Pub Date: June 8th, 2005
ISBN: 1-55970-764-X
Publisher: Arcade

Elegantly composed vignettes exploring Turkish life and nationality during and just after WWII, by émigré author Farhi (Children of the Rainbow, 2002, etc.).

Two decades after 1919, the year Ataturk founded the modern Turkish republic, the generation depicted here still keenly experiences the uncertainties involved in the attempt to define Turkish identify. A different youthful voice narrates each of the interlinked stories, which follow the divergent fates of a group of middle-class, fairly well-educated childhood friends in Istanbul. “In the Beginning” introduces us to Rifat, a fat boy excluded from the neighborhood gang, who recounts the tragic death of his best friend’s tomboy sister. Gül can’t live with her awful prophetic gift, which enables her to foretell the Erzincan earthquake of 1939 and the fate of the Jews in death camps. (Among the group of friends are some Dönme Jews, people who have ostensibly converted to Islam but still practice Judaism in secret.) Robbie, a Scottish boy whose father works in the British embassy, narrates “A Tale of Two Cities.” He recounts a daring, foolhardy attempt by a few of the boys to save one gang member’s Jewish relatives in Salonica, where they are threatened with annihilation by the Nazis.
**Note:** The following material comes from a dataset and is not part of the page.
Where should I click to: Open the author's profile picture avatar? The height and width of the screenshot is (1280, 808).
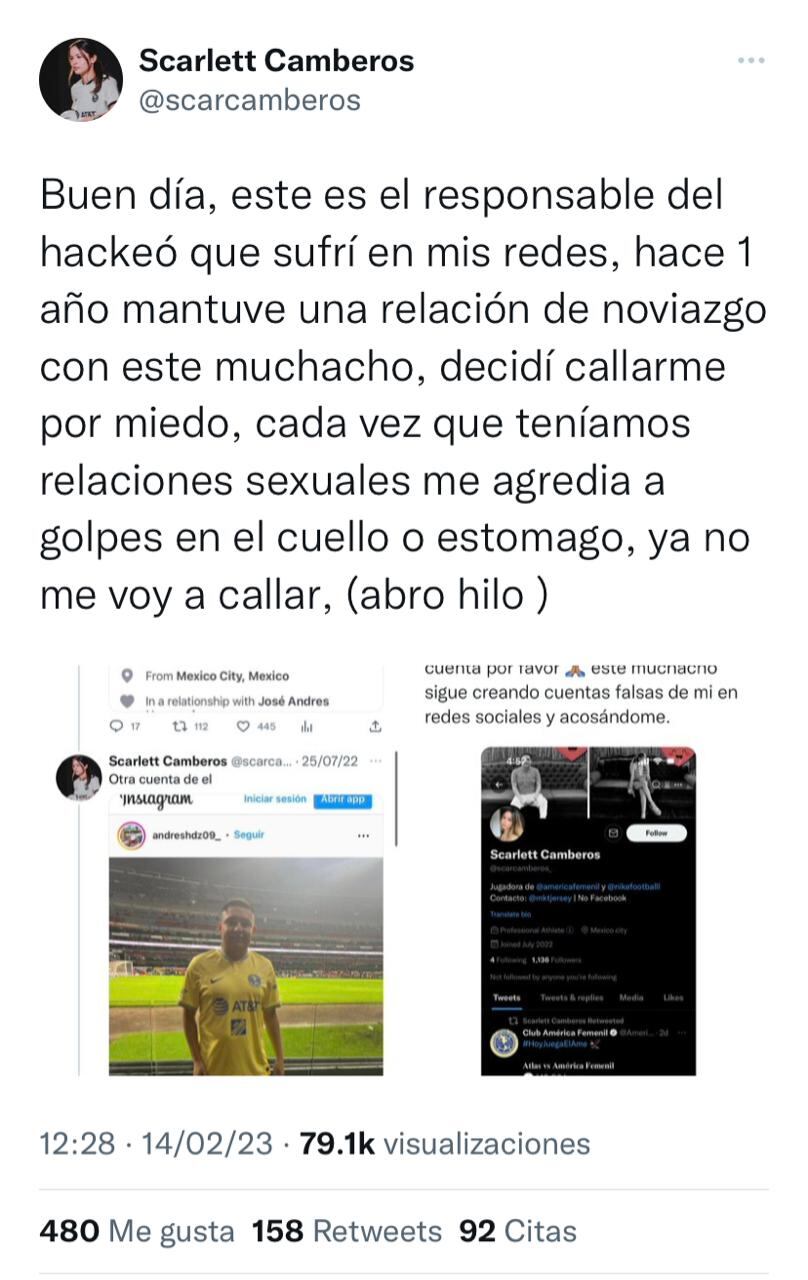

In “Half-Turk,” neighbor and girlfriend Selma writes letters to Bilal, who has been missing for a year since he attempted to sneak fake passports for his relatives into Salonica. Her subject is the disastrous national policy established during the country’s uneasy period of neutrality: Varlik, the imposition of taxes on non-Muslim businessmen. Mustafa’s erotic tale, “Rose-Petal Jam,” brings the multiethnic group to boarding school in Bebek as disciples of their adored literature teacher. In a grand experiment in cosmopolitanism, 13 of the boys become devoted lovers of a local woman, who initiates them into the paradise of sex.

Intimate tales beautifully elucidate a richly heroic, romantically sensuous Turkish heritage.